Work to do: Please reproduce the data verbatim from the line containing "You are a computer-use" through the line containing "coord(47,23)", with both of those lines included. Leave the pictures out of your answer.

Extracted material:
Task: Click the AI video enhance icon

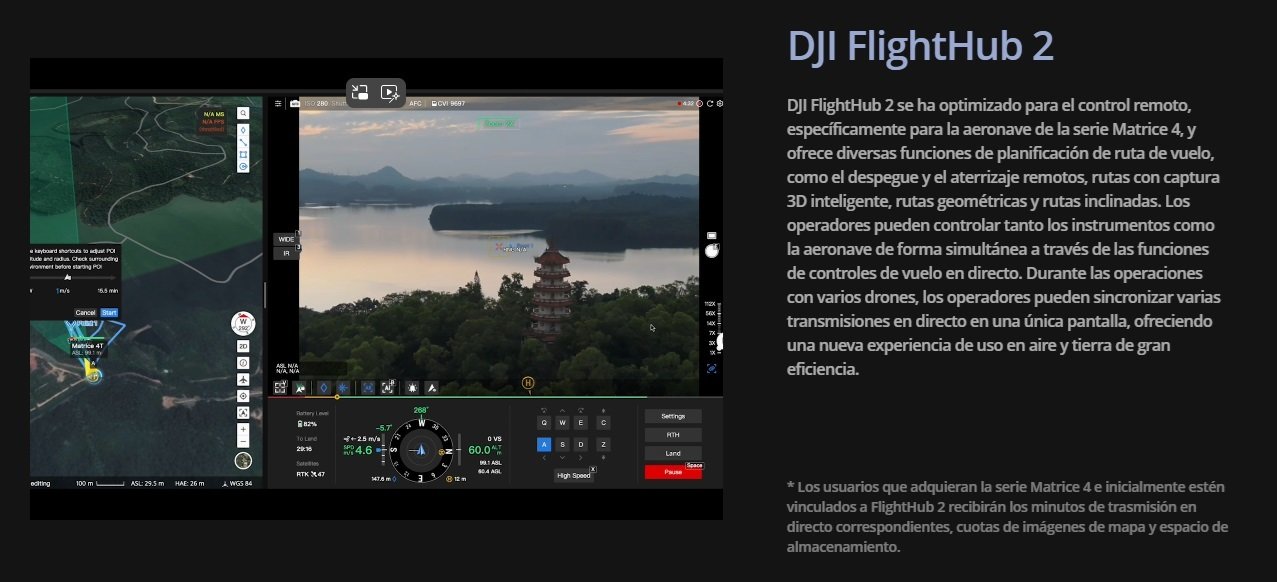Action: (391, 93)
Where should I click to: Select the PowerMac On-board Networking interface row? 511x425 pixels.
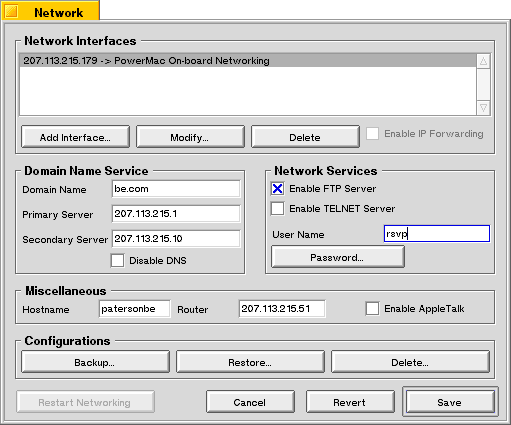248,61
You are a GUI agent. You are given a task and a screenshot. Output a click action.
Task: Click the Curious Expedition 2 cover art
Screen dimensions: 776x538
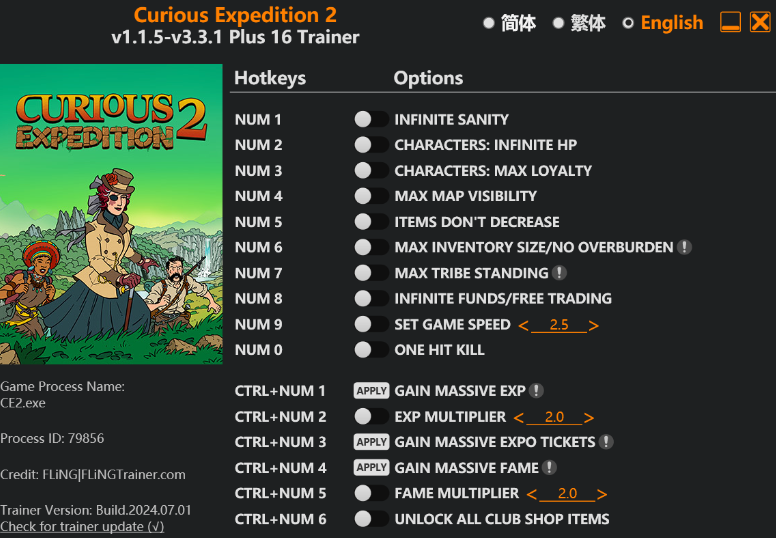[x=111, y=214]
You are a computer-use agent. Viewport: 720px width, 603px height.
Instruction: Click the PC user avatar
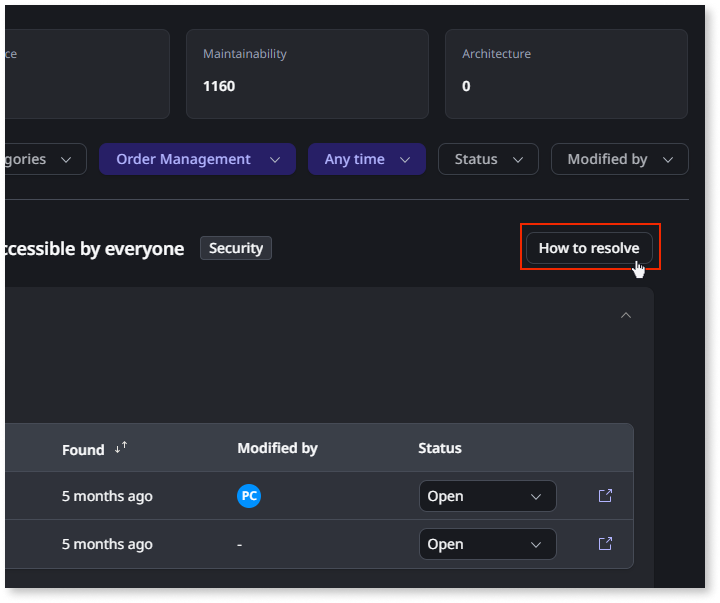[x=249, y=496]
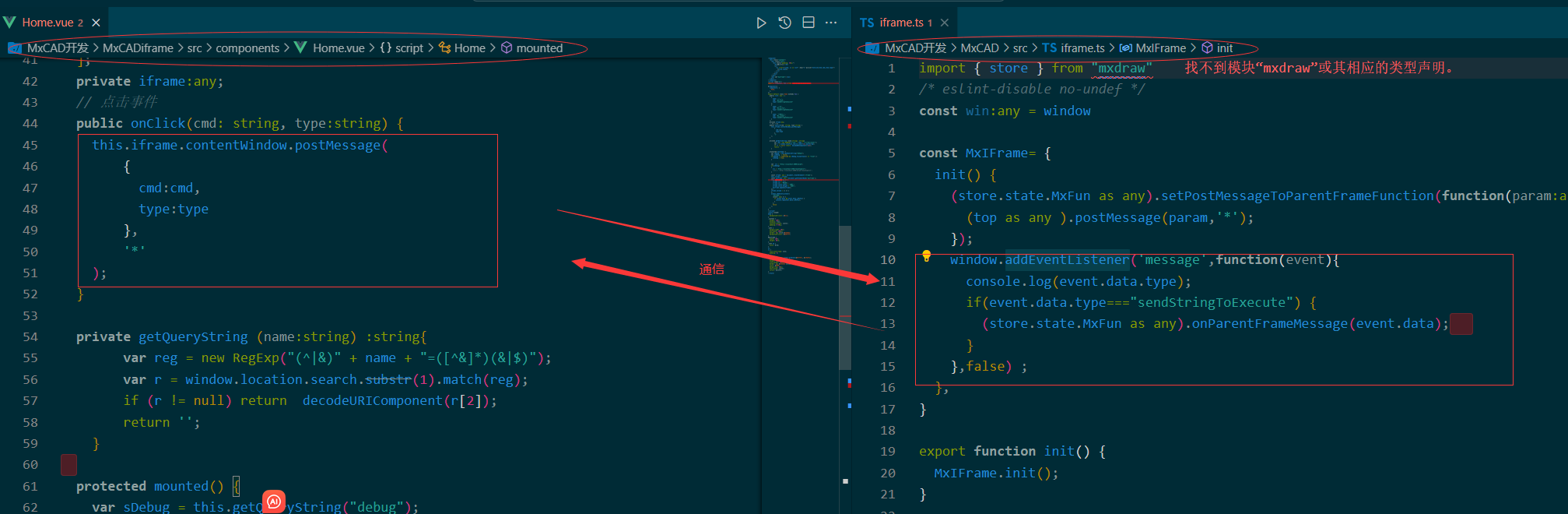Switch to the Home.vue tab

coord(47,23)
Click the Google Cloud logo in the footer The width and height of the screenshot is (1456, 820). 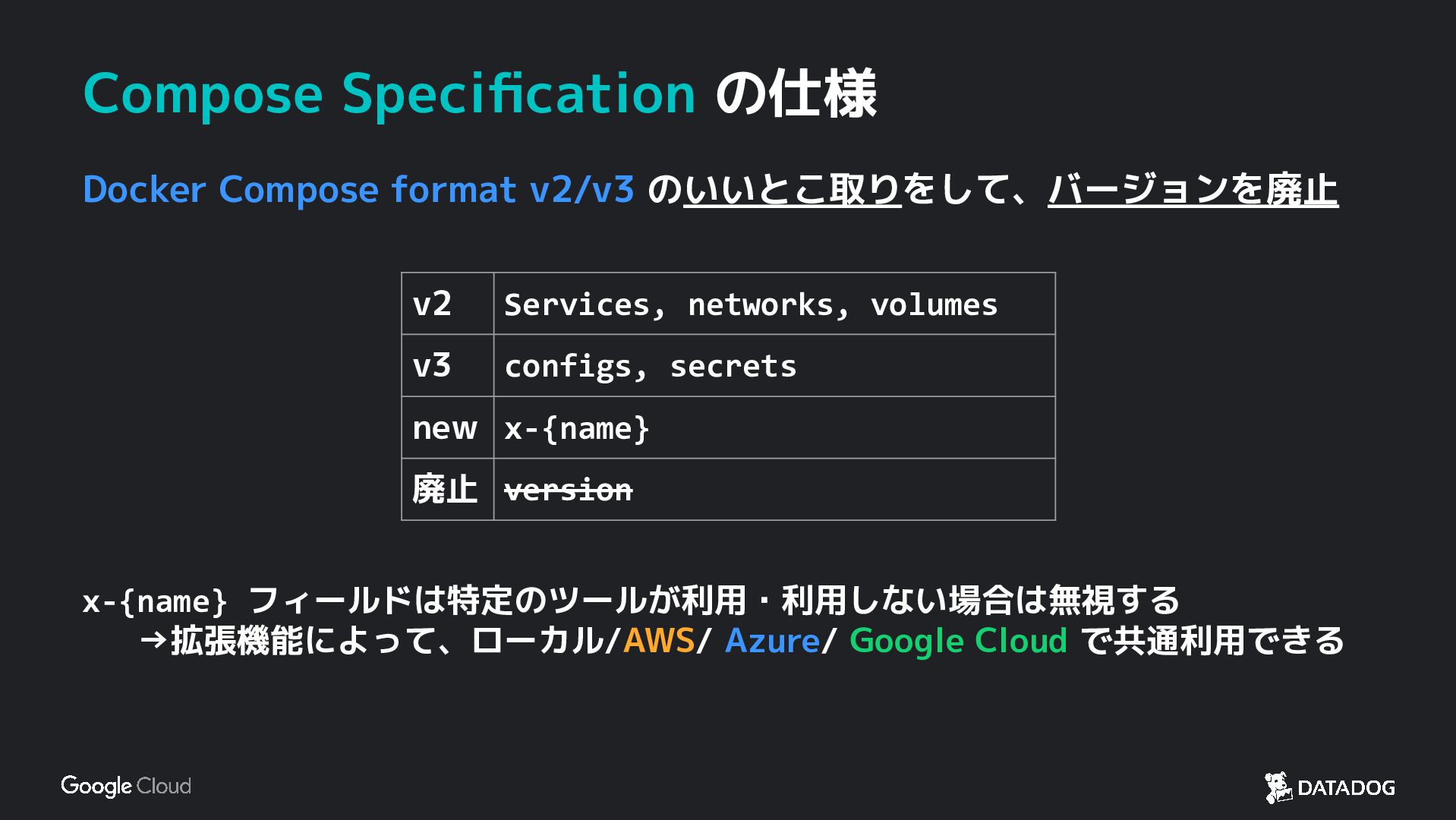(x=126, y=786)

Response for this exercise:
You are a computer-use agent. Viewport: 720px width, 603px height.
Instruction: Click the PC user avatar
[x=249, y=496]
Switch to the Home.vue tab

coord(47,23)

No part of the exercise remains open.